また、水と食料は、一日分が一人分づつ箱詰めされているので、各自の席で管理してもらっても良い。
ケース2>ヘルメットあるある。普段は邪魔にされ、隅にやられて、埃をかぶってない?
ヘルメットの形はほぼ決まっているため、平置きしても重ねてもスペースが占有されるもの。天頂部分がクルっと反転するタイプだと重ね置きが可能。
緊急時にすぐに着用しなければ意味をなさない。
ケース3>救護用品は倉庫の中。取りに行ったら扉がゆがんで開きません・・・
オフィスの隅にピタッと収納。三角コーナー型はエレベーター内にも設置されているのを見かけます。停電時の“閉じ込め”対策。
中には救急用品、ケミカルライト、手回し充電ライト、トイレ、飲料水、食料、寒暖対策グッズなどなど。
ケース4>食料に調達に目が行きがちだけど、出すことも同じくらい重要。(もしかしたら、一番重要かも)
あまり手間をかけないこと、運用が明確であり、快適性もポイント。
人は一日5回トイレに行く。
その計算で10人一日で重さは約15kg。
悪臭対策も兼ねて凝固剤を使用。
黒い袋に1回づつ、さらに回収するための重さに耐える破れにくい専用袋、そして、運搬用の台車がセットされている。
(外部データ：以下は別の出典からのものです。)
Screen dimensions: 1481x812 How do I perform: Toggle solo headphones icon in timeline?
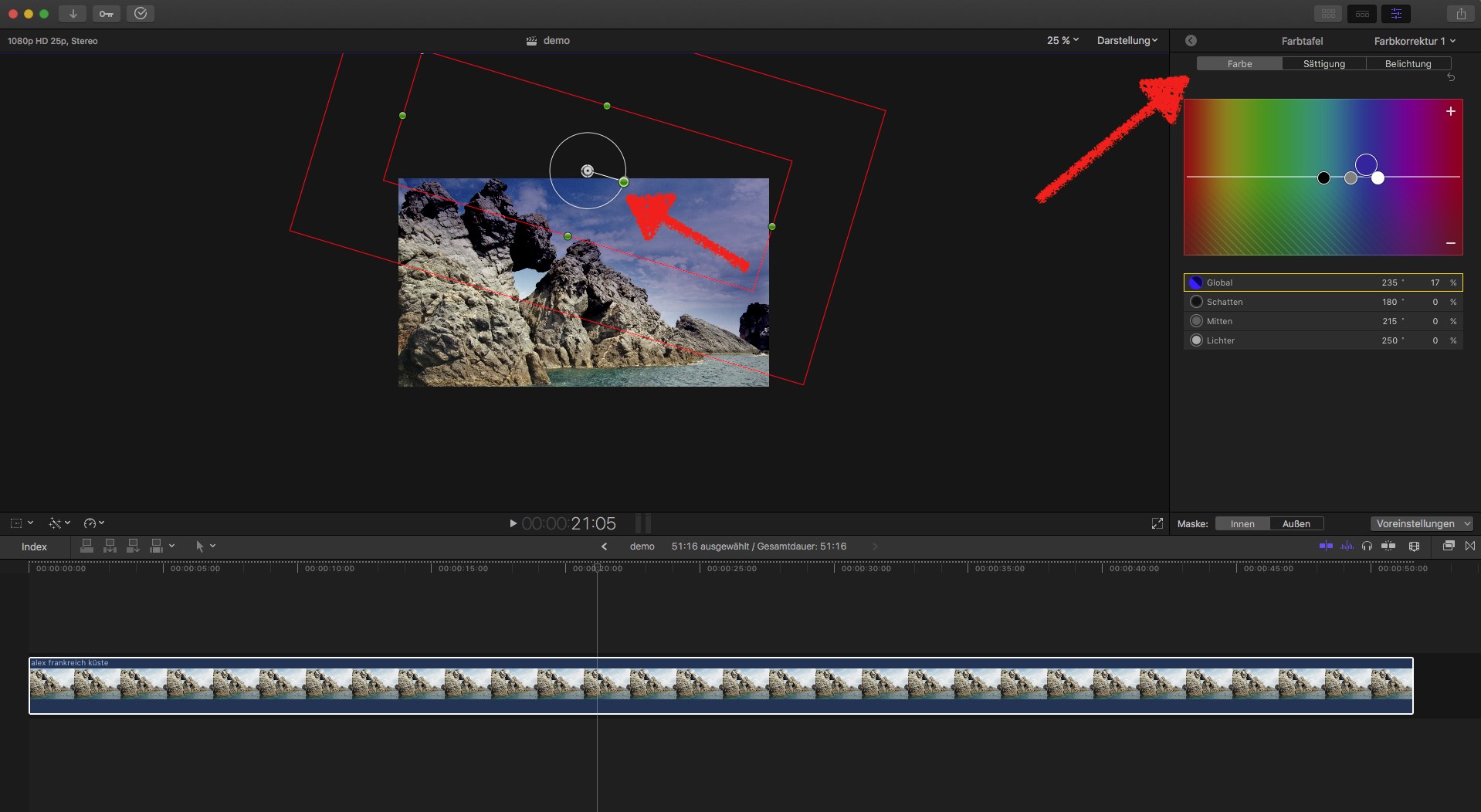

実験で40回分が入った回収袋は女性が両手でやっと持ち上がるような重さ。
ケース5>眠る時のこと。毛布は大事。大事だけど、それだけではとてもじゃないが身体は休まらない。
敷布団の替わり、までとはいきませんが、軽くて折りたためる柔らかいフェルトみたいな素材の敷物。
和式布団を愛用されている方なら許容範囲かな、と。
空気を入れて使用するビニールタイプはコンパクトに収納可能で端を折り曲げると枕になる。
などなど。
その他、食料品などの試食もさせていただいた。
オフィス設計や働く環境を知り尽くしたコクヨさんであるので、会社ごとの人数やスペース、レイアウトなどに応じた提案が可能とのことである。
さて、最後に。
現在、経産省から「備えあれば、憂いなし~トイレットペーパーを備蓄しましょう~」という呼びかけが行われているとのこと。
トイレットペーパーの重要性については、説明は不要かと思う。
今後、30年内にかなり高い確率で南海トラフ沖地震の発生が予想されているが、要は国内トイレットペーパー生産量のうち、実に4割近くが静岡県で生産されているという事実。
この話を聞くと、とても複雑な気持ちになるが、全国的な不足に陥った時のことを考えると、出来ることから少しづつでも始めておこうと思う。